------ AVAILABLE RECORDS

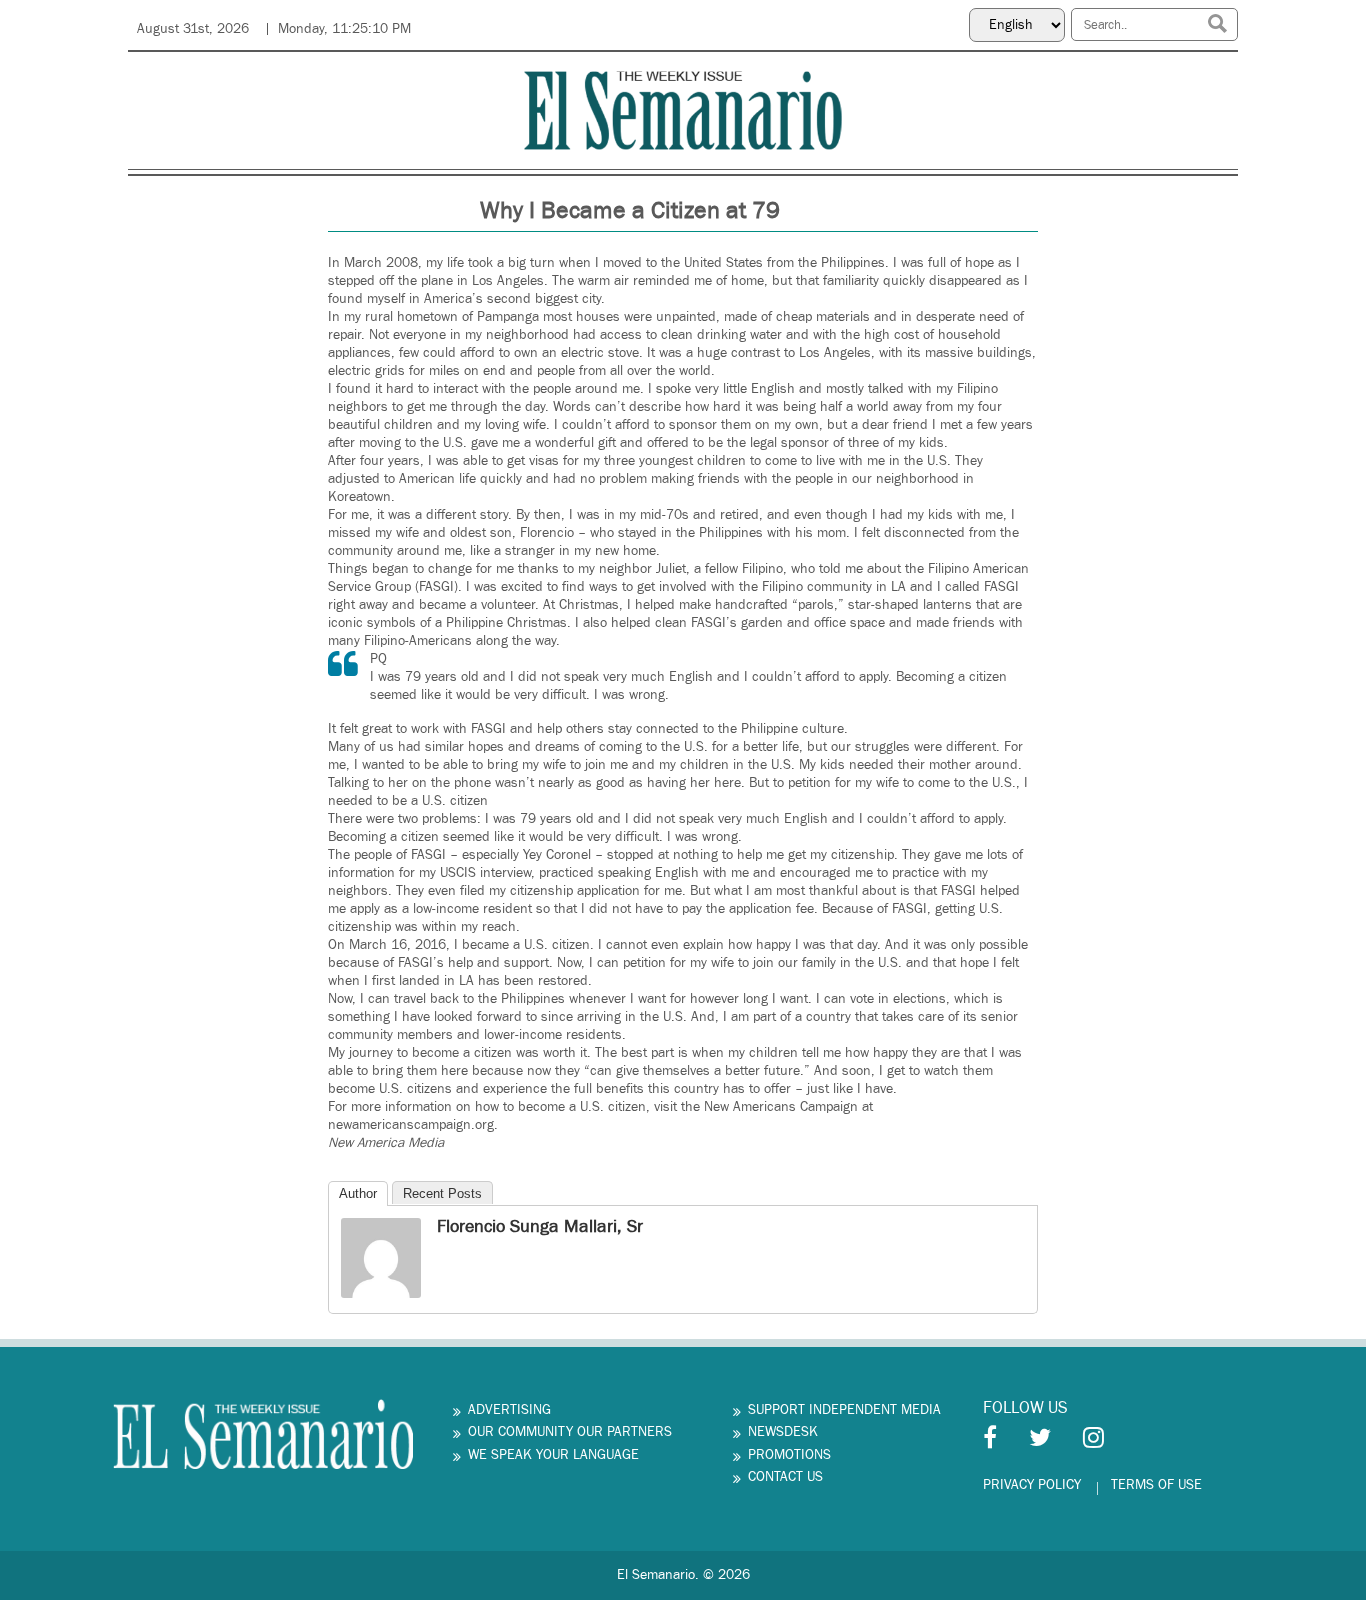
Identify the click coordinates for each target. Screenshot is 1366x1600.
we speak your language (553, 1455)
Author (358, 1193)
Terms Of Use (1156, 1485)
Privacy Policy (1032, 1485)
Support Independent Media (844, 1410)
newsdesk (783, 1432)
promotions (789, 1455)
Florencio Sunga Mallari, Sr (540, 1226)
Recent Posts (442, 1193)
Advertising (509, 1410)
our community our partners (570, 1432)
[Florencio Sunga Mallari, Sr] (381, 1257)
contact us (785, 1477)
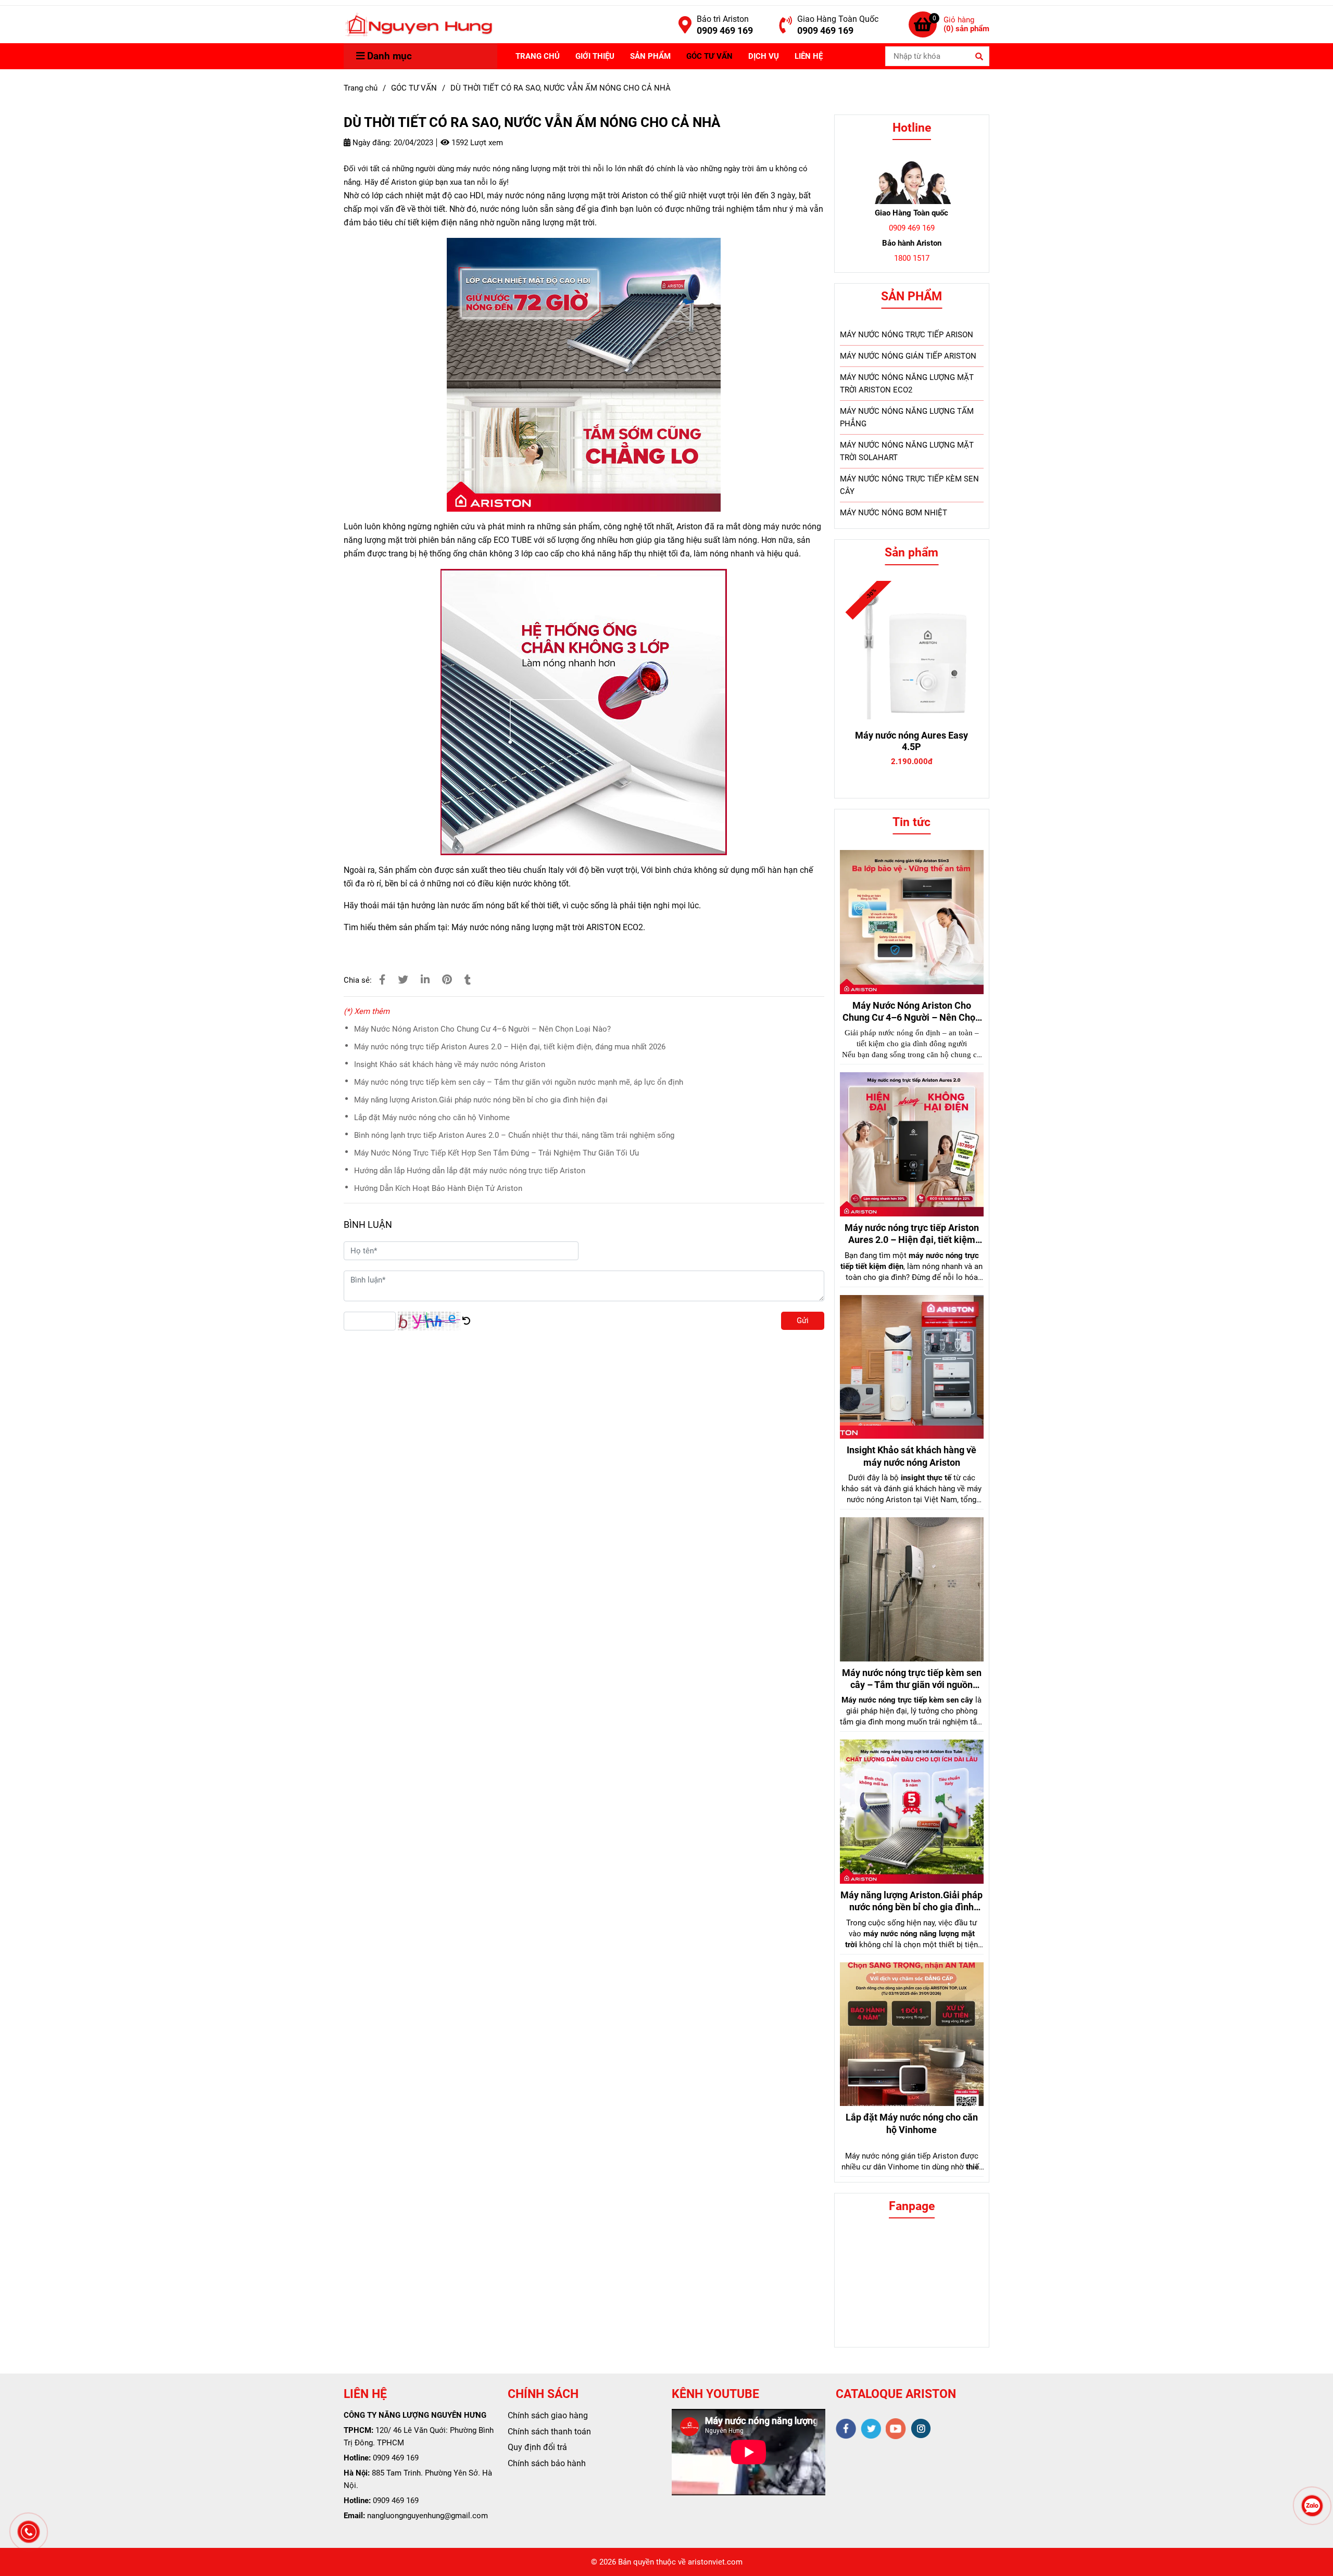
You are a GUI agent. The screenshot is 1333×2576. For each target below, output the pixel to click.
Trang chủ (361, 88)
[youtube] (896, 2428)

------------

• [ACTIVITY]: In your reply, please print exactly the lines from the one with "Florencio Sunga Mallari, Sr (540, 1226)" through the final line of the listing above, both included, and no pictures.

• [TASK OUTPUT]:
Florencio Sunga Mallari, Sr (540, 1226)
Recent Posts (442, 1193)
Advertising (509, 1410)
our community our partners (570, 1432)
[Florencio Sunga Mallari, Sr] (381, 1257)
contact us (785, 1477)
You are a GUI agent. The screenshot is 1333×2576. For each target below, output the pixel to click.
Trang chủ (361, 88)
[youtube] (896, 2428)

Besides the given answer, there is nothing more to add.